[Extracted records]

[Start of Attachment]

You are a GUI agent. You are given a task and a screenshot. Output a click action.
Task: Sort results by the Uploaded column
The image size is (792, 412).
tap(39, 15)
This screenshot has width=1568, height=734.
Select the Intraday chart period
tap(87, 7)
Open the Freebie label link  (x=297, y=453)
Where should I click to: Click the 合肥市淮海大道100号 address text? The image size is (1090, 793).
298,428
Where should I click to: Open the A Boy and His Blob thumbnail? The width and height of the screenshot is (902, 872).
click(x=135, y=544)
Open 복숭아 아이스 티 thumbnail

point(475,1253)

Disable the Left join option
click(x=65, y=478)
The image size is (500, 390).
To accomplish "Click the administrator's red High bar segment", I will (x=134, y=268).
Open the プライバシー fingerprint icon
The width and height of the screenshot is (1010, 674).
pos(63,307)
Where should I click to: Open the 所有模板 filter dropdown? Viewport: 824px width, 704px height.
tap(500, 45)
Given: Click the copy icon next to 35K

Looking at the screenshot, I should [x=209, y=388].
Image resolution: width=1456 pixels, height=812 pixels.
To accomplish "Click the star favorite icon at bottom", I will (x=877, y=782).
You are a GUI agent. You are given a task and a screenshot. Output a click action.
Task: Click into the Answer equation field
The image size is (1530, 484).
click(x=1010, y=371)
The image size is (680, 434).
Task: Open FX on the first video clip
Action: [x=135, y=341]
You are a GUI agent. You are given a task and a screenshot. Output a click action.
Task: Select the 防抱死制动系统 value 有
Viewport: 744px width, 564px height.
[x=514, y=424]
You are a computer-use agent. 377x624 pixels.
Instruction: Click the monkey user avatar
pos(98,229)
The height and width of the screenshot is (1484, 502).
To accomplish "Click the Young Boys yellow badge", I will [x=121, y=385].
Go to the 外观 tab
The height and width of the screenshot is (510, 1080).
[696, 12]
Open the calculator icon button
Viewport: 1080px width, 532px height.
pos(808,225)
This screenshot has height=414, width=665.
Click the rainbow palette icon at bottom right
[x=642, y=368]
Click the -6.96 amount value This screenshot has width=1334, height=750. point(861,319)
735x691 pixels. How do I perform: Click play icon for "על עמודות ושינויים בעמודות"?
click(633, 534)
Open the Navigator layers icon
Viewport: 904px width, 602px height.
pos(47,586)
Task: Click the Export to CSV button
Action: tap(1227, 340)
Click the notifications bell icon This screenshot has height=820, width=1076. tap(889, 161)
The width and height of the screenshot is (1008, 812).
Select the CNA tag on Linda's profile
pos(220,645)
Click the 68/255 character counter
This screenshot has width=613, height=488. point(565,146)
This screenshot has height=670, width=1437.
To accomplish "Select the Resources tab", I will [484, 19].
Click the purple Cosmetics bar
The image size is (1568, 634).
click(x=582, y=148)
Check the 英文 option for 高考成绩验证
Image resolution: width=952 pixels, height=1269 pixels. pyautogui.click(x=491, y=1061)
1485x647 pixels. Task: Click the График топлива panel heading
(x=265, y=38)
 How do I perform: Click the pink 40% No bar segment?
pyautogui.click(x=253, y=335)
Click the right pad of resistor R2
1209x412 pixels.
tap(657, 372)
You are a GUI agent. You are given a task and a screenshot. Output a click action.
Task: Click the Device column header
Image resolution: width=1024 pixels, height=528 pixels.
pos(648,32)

[End of Attachment]

### To do
Please transcribe the records above in full, keeping every word.

### Response
You are a GUI agent. You are given a task and a screenshot. Output a click action.
Task: Sort results by the Uploaded column
The image size is (792, 412).
tap(39, 15)
This screenshot has width=1568, height=734.
Select the Intraday chart period
tap(87, 7)
Open the Freebie label link  (x=297, y=453)
Where should I click to: Click the 合肥市淮海大道100号 address text? The image size is (1090, 793).
298,428
Where should I click to: Open the A Boy and His Blob thumbnail? The width and height of the screenshot is (902, 872).
click(x=135, y=544)
Open 복숭아 아이스 티 thumbnail

point(475,1253)

Disable the Left join option
click(x=65, y=478)
The image size is (500, 390).
To accomplish "Click the administrator's red High bar segment", I will (x=134, y=268).
Open the プライバシー fingerprint icon
The width and height of the screenshot is (1010, 674).
pos(63,307)
Where should I click to: Open the 所有模板 filter dropdown? Viewport: 824px width, 704px height.
tap(500, 45)
Given: Click the copy icon next to 35K

Looking at the screenshot, I should [x=209, y=388].
Image resolution: width=1456 pixels, height=812 pixels.
To accomplish "Click the star favorite icon at bottom", I will (x=877, y=782).
You are a GUI agent. You are given a task and a screenshot. Output a click action.
Task: Click into the Answer equation field
The image size is (1530, 484).
click(x=1010, y=371)
The image size is (680, 434).
Task: Open FX on the first video clip
Action: [x=135, y=341]
You are a GUI agent. You are given a task and a screenshot. Output a click action.
Task: Select the 防抱死制动系统 value 有
Viewport: 744px width, 564px height.
[x=514, y=424]
You are a computer-use agent. 377x624 pixels.
Instruction: Click the monkey user avatar
pos(98,229)
The height and width of the screenshot is (1484, 502).
To accomplish "Click the Young Boys yellow badge", I will [x=121, y=385].
Go to the 外观 tab
The height and width of the screenshot is (510, 1080).
[696, 12]
Open the calculator icon button
Viewport: 1080px width, 532px height.
pos(808,225)
This screenshot has height=414, width=665.
Click the rainbow palette icon at bottom right
[x=642, y=368]
Click the -6.96 amount value This screenshot has width=1334, height=750. point(861,319)
735x691 pixels. How do I perform: Click play icon for "על עמודות ושינויים בעמודות"?
click(633, 534)
Open the Navigator layers icon
Viewport: 904px width, 602px height.
pos(47,586)
Task: Click the Export to CSV button
Action: tap(1227, 340)
Click the notifications bell icon This screenshot has height=820, width=1076. tap(889, 161)
The width and height of the screenshot is (1008, 812).
Select the CNA tag on Linda's profile
pos(220,645)
Click the 68/255 character counter
This screenshot has width=613, height=488. point(565,146)
This screenshot has height=670, width=1437.
To accomplish "Select the Resources tab", I will [484, 19].
Click the purple Cosmetics bar
The image size is (1568, 634).
click(x=582, y=148)
Check the 英文 option for 高考成绩验证
Image resolution: width=952 pixels, height=1269 pixels. pyautogui.click(x=491, y=1061)
1485x647 pixels. Task: Click the График топлива panel heading
(x=265, y=38)
 How do I perform: Click the pink 40% No bar segment?
pyautogui.click(x=253, y=335)
Click the right pad of resistor R2
1209x412 pixels.
tap(657, 372)
You are a GUI agent. You are given a task and a screenshot. Output a click action.
Task: Click the Device column header
Image resolution: width=1024 pixels, height=528 pixels.
pos(648,32)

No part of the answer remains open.